(Page excerpt Opens)

I still remember the first time a friend of mine showed me linen sheets and raved about how lovely they were. I was in The Bay Area, across the bridge at the Marin Shabby Chic store and they carried 100% Irish linen sheets. Completely out of my budget at the time, I eventually bought my first set and am fully hooked. I simply love the feel and look of them.
From cotton to flannel to percale, there’s a seemingly endless variety of sheets on the market, but linen remains mysterious to many shoppers. Long regarded as luxurious, hardy, and a great option for hot climates, linen sheets seem old-fashioned to many — after all, linen’s strength, durability, and softness have made it the fabric of choice for aristocracy ranging from pharaohs to European kings. But this luxe weave is having a huge resurgence as retailers like Brooklinen, Parachute and West Elm have all created linen collections within the past couple of years.
Prior to finding linen sheets, I was a fan of the American made charisma sheets. They were in the locked sheet cabinet at Bed, Bath and Beyond in the late 80’s. They were the softest sheets I’ve ever owned. Sheet thread counts weren’t as much in the forefront as they are now.

(Page excerpt Closes)

> **Exercise instructions**
[1] Answer these about the text on linen sheets:
(a) Which store carried the 100% Irish linen sheets?
(b) Which three retailers have made linen collections in the past couple of years?
(c) Where were the charisma sheets kept at Bed, Bath and Beyond?
[2] Write the next part of the text on linen sheets, starting right after its final sentence.
The material after this text is separate and unrelated to it.

(Records supplied Opens)

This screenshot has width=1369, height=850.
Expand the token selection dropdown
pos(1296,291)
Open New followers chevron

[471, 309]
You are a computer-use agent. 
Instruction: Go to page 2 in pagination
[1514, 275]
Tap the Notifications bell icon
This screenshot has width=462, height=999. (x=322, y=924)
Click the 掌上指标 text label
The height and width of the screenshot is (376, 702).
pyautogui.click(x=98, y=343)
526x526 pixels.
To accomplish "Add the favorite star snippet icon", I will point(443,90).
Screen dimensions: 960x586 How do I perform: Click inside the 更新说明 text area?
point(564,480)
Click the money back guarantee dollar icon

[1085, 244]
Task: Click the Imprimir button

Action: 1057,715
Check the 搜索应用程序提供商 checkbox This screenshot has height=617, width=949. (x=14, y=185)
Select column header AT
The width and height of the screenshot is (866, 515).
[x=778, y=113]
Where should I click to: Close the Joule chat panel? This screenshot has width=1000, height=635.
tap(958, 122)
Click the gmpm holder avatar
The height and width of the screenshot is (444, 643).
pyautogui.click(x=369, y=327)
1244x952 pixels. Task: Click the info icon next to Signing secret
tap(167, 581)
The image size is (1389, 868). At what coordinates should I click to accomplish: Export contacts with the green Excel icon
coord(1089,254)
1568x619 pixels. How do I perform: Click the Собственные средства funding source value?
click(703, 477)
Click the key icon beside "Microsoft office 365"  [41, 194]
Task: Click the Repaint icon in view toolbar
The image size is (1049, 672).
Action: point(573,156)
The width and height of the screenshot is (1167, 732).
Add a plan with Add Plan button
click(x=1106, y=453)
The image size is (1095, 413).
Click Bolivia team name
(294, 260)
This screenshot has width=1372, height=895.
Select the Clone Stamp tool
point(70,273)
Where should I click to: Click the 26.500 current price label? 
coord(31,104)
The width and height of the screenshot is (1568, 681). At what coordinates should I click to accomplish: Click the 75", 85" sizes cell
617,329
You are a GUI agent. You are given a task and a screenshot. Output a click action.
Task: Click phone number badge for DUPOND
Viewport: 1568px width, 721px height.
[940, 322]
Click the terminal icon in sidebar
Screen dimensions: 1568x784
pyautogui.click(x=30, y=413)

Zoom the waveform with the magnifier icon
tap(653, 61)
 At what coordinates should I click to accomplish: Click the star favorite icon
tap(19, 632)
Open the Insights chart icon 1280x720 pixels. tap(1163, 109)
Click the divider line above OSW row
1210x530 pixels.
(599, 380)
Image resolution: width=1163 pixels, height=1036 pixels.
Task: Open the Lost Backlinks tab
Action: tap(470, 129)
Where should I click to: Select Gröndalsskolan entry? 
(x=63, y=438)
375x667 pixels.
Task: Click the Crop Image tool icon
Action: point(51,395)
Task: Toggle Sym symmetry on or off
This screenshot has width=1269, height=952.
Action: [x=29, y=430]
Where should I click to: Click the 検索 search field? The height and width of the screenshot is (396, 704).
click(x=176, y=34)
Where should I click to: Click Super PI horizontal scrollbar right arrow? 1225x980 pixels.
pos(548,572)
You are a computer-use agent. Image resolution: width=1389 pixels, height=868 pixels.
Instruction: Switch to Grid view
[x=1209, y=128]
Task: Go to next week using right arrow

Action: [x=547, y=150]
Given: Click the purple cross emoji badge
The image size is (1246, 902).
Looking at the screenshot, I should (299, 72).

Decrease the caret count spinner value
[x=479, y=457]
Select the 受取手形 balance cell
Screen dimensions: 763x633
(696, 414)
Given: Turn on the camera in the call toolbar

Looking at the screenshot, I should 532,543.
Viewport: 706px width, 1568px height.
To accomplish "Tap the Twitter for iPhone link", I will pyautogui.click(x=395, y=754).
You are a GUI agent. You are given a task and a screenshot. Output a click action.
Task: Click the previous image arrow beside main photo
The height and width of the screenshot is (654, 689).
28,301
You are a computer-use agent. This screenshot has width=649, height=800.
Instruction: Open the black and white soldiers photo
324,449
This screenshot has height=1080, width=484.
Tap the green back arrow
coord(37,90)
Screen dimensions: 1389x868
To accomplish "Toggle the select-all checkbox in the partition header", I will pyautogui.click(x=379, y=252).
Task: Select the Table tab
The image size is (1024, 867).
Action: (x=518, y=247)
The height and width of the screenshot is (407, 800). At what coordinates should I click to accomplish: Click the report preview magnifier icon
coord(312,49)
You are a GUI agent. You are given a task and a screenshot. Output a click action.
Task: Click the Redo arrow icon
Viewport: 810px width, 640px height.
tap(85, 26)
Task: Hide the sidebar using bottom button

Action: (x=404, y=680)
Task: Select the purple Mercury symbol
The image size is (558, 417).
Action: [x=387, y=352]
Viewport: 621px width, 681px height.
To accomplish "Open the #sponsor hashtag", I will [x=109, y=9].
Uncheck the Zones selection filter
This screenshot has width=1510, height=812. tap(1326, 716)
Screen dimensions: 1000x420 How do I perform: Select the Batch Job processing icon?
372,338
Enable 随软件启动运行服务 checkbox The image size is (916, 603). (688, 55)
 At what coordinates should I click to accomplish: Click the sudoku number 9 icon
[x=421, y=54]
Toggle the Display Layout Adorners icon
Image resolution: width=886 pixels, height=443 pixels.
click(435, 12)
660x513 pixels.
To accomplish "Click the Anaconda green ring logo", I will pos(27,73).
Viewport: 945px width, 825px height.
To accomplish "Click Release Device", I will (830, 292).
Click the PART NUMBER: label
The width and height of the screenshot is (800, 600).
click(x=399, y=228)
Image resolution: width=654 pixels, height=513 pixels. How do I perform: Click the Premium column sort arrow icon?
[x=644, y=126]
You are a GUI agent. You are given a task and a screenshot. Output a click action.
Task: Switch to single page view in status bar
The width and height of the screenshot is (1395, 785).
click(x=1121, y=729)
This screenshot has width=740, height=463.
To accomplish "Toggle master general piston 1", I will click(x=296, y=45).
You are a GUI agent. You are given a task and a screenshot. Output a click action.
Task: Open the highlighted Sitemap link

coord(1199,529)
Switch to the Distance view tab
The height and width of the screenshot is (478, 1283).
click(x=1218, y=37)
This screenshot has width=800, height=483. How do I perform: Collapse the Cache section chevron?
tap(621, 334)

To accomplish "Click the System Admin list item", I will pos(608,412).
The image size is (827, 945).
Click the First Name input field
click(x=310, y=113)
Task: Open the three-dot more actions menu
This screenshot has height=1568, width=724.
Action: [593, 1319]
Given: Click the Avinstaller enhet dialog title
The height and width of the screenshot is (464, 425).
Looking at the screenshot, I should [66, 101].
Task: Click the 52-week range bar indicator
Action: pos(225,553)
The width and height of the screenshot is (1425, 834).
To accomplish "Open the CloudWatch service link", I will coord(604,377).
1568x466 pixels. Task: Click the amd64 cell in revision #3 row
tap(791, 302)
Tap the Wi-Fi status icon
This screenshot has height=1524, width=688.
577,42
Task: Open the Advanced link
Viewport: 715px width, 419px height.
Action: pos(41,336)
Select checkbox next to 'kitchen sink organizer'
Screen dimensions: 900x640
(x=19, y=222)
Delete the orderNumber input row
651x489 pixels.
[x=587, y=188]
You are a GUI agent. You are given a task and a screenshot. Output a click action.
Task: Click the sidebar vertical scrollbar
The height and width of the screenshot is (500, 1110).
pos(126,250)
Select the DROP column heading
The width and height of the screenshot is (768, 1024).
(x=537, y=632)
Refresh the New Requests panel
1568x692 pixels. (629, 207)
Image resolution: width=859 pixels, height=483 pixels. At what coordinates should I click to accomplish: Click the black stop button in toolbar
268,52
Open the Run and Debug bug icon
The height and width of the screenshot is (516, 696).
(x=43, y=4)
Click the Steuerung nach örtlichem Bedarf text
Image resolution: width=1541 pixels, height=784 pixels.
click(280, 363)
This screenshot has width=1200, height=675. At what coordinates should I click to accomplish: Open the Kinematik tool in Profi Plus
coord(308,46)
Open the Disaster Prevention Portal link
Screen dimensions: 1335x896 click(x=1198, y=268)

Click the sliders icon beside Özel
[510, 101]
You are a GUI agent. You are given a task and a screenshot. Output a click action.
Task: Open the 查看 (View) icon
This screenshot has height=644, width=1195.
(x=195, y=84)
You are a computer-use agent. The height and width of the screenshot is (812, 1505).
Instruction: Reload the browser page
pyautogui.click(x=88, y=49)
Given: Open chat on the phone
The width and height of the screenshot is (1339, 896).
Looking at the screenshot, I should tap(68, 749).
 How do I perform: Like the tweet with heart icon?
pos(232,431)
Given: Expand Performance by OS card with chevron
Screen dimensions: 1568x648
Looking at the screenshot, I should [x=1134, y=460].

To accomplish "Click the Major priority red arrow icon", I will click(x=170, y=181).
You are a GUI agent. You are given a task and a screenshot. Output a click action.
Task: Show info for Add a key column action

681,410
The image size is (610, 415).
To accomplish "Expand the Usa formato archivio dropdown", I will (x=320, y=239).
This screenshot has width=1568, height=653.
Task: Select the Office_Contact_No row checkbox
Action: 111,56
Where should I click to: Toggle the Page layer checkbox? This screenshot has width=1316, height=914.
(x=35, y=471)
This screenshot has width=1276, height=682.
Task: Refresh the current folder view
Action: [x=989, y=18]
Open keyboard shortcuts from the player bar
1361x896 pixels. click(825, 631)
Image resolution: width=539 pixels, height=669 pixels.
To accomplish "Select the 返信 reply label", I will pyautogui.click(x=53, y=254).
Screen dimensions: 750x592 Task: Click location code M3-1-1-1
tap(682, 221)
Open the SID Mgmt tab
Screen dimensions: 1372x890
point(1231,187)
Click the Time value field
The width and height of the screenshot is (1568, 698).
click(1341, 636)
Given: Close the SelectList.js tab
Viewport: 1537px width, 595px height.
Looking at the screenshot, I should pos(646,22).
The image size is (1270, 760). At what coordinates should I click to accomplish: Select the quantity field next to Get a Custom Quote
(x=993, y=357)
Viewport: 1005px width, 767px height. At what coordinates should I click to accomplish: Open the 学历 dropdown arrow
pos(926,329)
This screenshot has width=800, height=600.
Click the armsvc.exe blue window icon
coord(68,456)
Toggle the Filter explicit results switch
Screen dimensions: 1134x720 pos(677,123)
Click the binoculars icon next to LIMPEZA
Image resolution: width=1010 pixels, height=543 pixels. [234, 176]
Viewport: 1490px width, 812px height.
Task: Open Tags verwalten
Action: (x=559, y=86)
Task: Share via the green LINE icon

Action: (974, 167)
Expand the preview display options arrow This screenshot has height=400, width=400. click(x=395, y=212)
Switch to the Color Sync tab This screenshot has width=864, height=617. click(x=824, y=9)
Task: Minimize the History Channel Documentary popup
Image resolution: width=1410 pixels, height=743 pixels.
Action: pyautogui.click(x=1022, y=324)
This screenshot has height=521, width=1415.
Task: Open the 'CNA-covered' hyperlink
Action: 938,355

(Records supplied Closes)

> **Answers per task**
[1]
(a) The Marin Shabby Chic store.
(b) Brooklinen, Parachute and West Elm.
(c) In the locked sheet cabinet.

[2]
I started buying linen sheets in 2011 and never looked back. Some of my favorite brands are the super soft creations of Eileen Fisher, exclusive to Garnet hill and Restoration Hardware’s interesting patterns and unusual colors.
I’ve bought a few more affordable sets from Amazon that have been great and held up well. One of the more affordable brands that I like is Simple Opulence another brand I like is Sijo Premium Stone Washed 100% French Linen Bed Sheet.
Linen sheet sets can range anywhere from $89 to $365 for queen-size mattresses. The complicated process of creating them is one indication of their higher price tag.
Conscious consumers will notice one striking thing about these sheets: They don’t come cheap. Linen’s hefty price tag has nothing to do with its royal lineage, though. Producing linen is time-consuming and expensive thanks to both the manufacturing process and the limited geographical area in which flax, the source of linen, will grow. Flax, a natural fiber, is grown and harvested in Western Europe, mostly in Belgium, where production and labor costs are high.
Flax plants take about three months to mature, then must be harvested from root to stem. After harvest, the fibers must be loosened from the stalk through a process called retting. Once this happens, the actual process of separating the fibers from the straw and woody detritus, called scutching, can begin.
Linen fibers then go through one more method of sorting (called hackling), which separates long fibers from short fibers. Only then can weaving begin. Linen threads are also quite fragile and can break easily, making the weaving process especially time-consuming.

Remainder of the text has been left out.